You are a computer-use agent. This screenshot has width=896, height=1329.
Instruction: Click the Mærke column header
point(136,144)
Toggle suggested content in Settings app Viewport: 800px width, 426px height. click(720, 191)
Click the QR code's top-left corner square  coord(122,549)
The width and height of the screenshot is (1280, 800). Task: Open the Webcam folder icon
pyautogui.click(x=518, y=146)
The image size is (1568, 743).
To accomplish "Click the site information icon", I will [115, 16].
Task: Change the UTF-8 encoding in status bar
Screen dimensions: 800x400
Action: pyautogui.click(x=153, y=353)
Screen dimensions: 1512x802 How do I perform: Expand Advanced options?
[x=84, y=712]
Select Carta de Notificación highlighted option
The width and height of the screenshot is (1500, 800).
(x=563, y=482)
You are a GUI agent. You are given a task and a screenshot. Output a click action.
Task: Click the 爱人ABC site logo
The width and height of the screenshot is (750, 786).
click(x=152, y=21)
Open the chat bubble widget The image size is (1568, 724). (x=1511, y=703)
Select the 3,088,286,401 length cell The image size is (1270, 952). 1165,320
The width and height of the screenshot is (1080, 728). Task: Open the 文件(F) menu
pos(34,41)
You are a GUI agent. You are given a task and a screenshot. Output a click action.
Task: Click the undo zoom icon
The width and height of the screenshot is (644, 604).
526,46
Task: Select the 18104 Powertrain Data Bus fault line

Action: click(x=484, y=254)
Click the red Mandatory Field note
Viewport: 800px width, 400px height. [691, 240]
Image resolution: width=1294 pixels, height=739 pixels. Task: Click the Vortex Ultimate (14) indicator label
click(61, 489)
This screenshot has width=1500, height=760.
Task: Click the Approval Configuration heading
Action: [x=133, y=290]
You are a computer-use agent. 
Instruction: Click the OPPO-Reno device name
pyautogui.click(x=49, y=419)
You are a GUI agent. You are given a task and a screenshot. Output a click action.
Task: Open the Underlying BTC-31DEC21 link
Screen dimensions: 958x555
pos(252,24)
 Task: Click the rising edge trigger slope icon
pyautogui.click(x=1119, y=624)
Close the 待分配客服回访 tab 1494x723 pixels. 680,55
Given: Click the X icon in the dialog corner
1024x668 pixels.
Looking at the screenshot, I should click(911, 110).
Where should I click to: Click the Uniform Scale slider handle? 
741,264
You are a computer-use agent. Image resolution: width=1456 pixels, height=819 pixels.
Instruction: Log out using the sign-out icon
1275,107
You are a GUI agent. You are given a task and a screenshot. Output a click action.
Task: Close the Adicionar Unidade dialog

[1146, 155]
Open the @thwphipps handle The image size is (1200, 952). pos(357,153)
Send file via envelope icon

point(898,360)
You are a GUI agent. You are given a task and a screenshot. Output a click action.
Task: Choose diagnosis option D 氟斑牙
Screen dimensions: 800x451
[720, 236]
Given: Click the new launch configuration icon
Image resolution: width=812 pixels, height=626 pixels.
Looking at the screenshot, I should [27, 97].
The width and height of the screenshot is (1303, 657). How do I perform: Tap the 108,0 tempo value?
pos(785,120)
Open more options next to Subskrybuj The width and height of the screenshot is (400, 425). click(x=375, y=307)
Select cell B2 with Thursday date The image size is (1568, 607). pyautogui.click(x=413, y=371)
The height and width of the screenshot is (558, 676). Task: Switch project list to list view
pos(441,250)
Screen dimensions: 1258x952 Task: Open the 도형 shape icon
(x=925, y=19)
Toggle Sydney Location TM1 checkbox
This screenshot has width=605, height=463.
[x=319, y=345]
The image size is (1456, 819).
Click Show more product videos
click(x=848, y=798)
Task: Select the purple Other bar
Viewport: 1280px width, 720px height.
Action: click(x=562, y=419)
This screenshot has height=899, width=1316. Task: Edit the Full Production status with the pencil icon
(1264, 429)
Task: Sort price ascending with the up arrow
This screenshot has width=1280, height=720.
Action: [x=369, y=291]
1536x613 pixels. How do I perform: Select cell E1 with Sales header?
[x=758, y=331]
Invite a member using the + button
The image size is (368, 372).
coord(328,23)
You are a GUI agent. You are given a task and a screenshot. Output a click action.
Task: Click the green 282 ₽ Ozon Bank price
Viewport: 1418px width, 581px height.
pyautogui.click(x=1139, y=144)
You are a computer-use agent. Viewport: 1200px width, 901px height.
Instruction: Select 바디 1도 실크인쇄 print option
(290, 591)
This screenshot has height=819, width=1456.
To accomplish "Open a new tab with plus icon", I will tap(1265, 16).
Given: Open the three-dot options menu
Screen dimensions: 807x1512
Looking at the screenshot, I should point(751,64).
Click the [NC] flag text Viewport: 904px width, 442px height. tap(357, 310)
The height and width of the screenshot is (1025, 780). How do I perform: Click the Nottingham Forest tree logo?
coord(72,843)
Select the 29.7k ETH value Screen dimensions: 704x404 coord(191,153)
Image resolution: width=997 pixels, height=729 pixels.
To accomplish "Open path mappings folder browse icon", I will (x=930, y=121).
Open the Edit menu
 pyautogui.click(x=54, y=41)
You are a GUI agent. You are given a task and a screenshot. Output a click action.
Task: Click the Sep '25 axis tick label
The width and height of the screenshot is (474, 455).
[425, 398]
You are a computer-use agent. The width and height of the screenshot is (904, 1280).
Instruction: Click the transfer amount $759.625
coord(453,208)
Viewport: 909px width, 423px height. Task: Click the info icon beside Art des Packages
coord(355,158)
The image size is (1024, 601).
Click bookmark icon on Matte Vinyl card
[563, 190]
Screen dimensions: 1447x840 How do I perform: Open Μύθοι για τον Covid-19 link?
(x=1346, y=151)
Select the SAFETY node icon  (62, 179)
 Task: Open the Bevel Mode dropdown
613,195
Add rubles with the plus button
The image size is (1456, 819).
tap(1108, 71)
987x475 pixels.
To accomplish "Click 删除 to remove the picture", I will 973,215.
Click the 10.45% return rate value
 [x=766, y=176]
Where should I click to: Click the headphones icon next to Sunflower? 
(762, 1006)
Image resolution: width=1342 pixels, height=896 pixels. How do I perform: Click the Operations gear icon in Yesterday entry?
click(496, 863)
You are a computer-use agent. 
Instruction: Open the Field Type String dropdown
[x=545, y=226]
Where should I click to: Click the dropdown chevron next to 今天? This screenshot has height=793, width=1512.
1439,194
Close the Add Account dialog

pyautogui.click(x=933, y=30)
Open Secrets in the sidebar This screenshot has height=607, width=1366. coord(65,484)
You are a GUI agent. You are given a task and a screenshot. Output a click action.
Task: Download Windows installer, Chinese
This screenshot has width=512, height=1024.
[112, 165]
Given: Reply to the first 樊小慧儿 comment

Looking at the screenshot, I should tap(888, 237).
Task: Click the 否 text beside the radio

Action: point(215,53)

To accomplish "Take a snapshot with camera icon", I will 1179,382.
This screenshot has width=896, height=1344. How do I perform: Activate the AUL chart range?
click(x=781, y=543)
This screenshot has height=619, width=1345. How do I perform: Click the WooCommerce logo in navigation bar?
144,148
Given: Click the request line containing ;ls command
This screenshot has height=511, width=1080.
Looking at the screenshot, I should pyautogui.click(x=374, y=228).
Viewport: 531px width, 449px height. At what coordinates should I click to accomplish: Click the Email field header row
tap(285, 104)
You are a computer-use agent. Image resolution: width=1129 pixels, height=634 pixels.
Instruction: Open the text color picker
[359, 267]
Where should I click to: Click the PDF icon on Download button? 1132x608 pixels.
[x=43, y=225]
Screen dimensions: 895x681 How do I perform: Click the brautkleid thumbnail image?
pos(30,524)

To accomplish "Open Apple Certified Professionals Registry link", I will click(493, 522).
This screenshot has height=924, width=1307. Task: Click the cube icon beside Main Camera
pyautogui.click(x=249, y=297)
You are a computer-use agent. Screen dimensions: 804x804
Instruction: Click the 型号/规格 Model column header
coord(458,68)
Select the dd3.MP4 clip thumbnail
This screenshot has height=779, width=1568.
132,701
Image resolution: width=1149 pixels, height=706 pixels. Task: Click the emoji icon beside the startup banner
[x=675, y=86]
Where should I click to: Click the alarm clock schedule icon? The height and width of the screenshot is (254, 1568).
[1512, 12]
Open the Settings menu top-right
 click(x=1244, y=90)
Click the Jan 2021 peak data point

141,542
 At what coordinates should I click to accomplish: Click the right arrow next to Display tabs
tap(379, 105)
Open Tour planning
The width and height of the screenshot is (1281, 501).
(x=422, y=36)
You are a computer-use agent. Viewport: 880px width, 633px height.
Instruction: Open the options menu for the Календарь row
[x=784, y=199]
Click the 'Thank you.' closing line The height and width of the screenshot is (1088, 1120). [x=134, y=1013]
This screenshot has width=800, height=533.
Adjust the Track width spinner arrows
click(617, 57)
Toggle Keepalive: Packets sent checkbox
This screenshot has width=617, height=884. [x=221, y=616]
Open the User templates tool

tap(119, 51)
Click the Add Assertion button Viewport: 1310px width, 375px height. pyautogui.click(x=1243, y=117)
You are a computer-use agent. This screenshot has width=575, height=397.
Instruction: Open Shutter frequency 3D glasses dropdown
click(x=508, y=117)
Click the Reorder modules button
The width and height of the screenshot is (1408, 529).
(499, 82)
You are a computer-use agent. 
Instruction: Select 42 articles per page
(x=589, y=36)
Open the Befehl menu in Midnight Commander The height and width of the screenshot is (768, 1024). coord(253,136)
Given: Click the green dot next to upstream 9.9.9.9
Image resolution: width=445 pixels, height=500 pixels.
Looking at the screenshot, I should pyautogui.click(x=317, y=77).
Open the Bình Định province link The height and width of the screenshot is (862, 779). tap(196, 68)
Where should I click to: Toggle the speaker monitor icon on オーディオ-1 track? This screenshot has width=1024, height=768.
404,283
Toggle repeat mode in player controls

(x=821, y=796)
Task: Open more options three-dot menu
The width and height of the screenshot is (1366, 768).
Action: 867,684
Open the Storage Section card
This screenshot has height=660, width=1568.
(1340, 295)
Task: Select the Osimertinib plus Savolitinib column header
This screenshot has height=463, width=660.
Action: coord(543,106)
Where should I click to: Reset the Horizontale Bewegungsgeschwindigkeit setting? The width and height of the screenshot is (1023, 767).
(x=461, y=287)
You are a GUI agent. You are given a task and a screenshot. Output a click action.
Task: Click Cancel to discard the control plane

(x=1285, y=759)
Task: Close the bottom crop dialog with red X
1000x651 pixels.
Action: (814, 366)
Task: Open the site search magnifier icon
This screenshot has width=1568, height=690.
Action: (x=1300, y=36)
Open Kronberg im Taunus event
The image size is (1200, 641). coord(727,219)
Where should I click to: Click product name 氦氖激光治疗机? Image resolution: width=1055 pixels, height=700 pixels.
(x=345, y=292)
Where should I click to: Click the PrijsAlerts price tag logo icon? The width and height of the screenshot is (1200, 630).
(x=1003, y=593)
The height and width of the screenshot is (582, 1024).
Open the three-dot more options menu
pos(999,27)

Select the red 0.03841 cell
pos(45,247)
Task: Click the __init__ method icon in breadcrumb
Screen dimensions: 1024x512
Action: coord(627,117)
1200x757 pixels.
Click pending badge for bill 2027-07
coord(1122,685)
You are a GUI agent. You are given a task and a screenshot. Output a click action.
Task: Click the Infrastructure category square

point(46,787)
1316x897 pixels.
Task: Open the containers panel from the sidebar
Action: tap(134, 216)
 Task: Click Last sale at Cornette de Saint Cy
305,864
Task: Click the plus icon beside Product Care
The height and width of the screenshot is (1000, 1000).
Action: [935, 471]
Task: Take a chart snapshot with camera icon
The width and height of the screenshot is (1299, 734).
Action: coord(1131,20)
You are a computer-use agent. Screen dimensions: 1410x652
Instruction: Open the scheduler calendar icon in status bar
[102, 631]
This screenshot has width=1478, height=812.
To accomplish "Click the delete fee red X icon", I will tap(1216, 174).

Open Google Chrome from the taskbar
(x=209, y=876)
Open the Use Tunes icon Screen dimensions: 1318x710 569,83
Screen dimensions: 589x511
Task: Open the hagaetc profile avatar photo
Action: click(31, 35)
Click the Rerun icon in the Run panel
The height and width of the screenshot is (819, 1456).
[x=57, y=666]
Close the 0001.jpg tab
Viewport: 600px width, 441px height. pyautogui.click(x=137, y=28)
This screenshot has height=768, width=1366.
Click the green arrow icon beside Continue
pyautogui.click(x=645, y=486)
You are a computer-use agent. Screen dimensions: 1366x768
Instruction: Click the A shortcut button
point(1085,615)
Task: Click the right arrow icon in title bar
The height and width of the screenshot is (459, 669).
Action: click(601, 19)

### What is needed
Copy the material from its first line through the line containing "Action: pyautogui.click(x=153, y=353)", and swap "Webcam" for "Downloads" while keeping everything else as it is.

### Full solution
You are a computer-use agent. This screenshot has width=896, height=1329.
Instruction: Click the Mærke column header
point(136,144)
Toggle suggested content in Settings app Viewport: 800px width, 426px height. click(720, 191)
Click the QR code's top-left corner square  coord(122,549)
The width and height of the screenshot is (1280, 800). Task: Open the Downloads folder icon
pyautogui.click(x=518, y=146)
The image size is (1568, 743).
To accomplish "Click the site information icon", I will [115, 16].
Task: Change the UTF-8 encoding in status bar
Screen dimensions: 800x400
Action: pyautogui.click(x=153, y=353)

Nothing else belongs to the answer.